Les populations camerounaises souffrent de surdité compte tenu tant de leur incivisme qui a « érigé la ruine de l’État et la dépravation en manière d’être » (p. 386), que de leur résignation (p. 388), et leur léthargie (p. 60) caractériels. Ce sont globalement des populations chez qui la colonisation est achevée, tellement, elles sont captives de formes variées de peur qui les paralyse et assure leur indifférence devant la plaidoirie pourtant faite à leur adresse. Comment en aurait-il pu être autrement puisque ces populations ont subi toutes les formes et degrés de peur qu’Odile Tobner identifie dans son article dédié à Guy Osito Midiohouan et qu’Ambroise Kom mentionne (p. 361) ? Kom se veut pessimiste au regard de ces populations. Car, espérer qu’elles se lèvent subitement pour défendre leurs droits ou pour se battre en vue de meilleures conditions de vie sachant que celles-ci ont subi la « peur de déplaire, peur de perdre une place, peur d’essuyer des brimades, peur de ne pouvoir rentrer chez soi, peur de ne pouvoir en sortir, peur d’être emprisonné, peur d’être assassiné. Pourquoi ? Parce qu’on a osé, une fois, dire, même pas ce qu’on pensait, mais ce qu’on savait, ce qu’on a vu » (Tobner 1981 : p. 5), relève du miracle.

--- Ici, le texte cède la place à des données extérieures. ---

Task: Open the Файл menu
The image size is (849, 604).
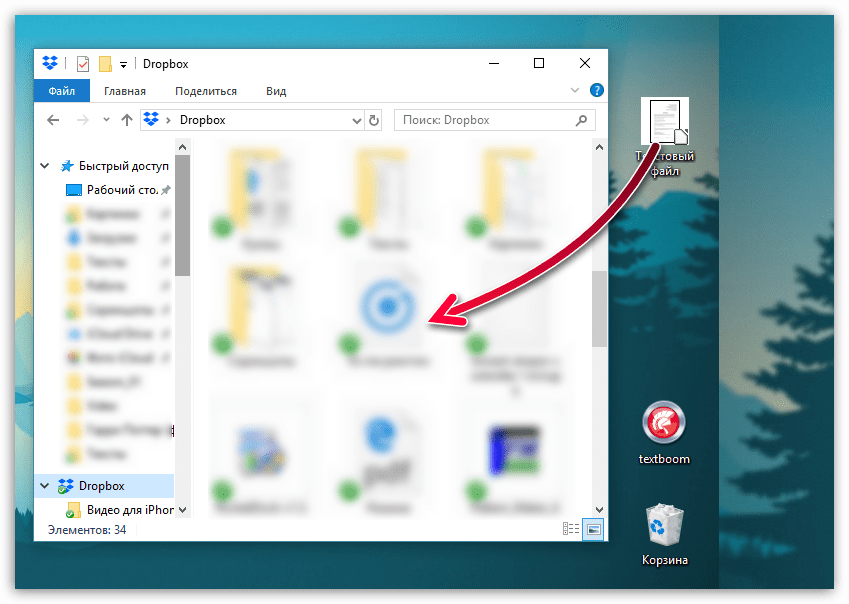Action: 62,91

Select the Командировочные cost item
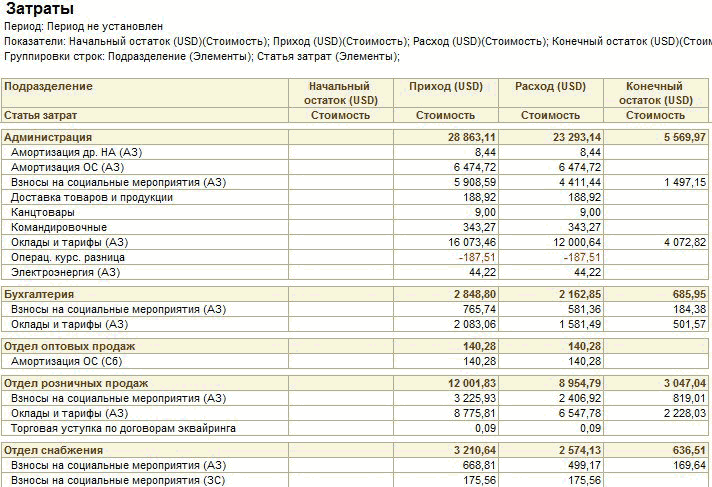[x=58, y=227]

Le sentiment d’inutilité de la plaidoirie chez Ambroise Kom provient aussi de la compromission d’une certaine élite. Par élite, il faut entendre une classe sociale constituée de diplômé(e)s d’universités Camerounaises ou d’ailleurs et dont les motivations et aspirations sont « essentiellement de profiter de son savoir pour faire des clins d’œil au pouvoir dans l’espoir d’une cooptation éventuelle à la mangeoire nationale ou pour aspirer à d’occasionnelles promotions/prébendes pour soulager le fardeau du quotidien. » (p. 289). Constituée aussi bien de l’élite financière, administrative, politique, ou universitaire, l’élite que flatte ainsi d’occasionnelles promotions ou diverses prébendes et qu’Eboussi Boulaga qualifie de « ventriloque » (1999 : p. 15) fait gravement ombrage au travail d’intellectuel d’une certaine intelligentsia dans laquelle Kom inscrit volontiers Mongo Beti ou Eboussi Boulaga (p. 350). En effet, les comportements et les activités de cette élite-là portent à radicaliser l’opposition entre les deux au point d’en faire une rivalité impitoyable, voire mortifère. Accentuant davantage la dangerosité du désert, Ambroise Kom traduit cette tension en ces termes : « à partir du moment où la seule chose qui compte, c’est se remplir le ventre, penser devient un affront. […] On n’a pas le droit dans nombre de régimes qui gouvernent l’Afrique de penser librement : il faut toujours penser en essayant d’enfermer sa pensée dans le cadre prédéterminé par l’autre, c’est-à-dire par le pouvoir. Quiconque ose créer un savoir en marge de l’ordre établi est nécessairement marginalisé, voire ostracisé. » (p. 349).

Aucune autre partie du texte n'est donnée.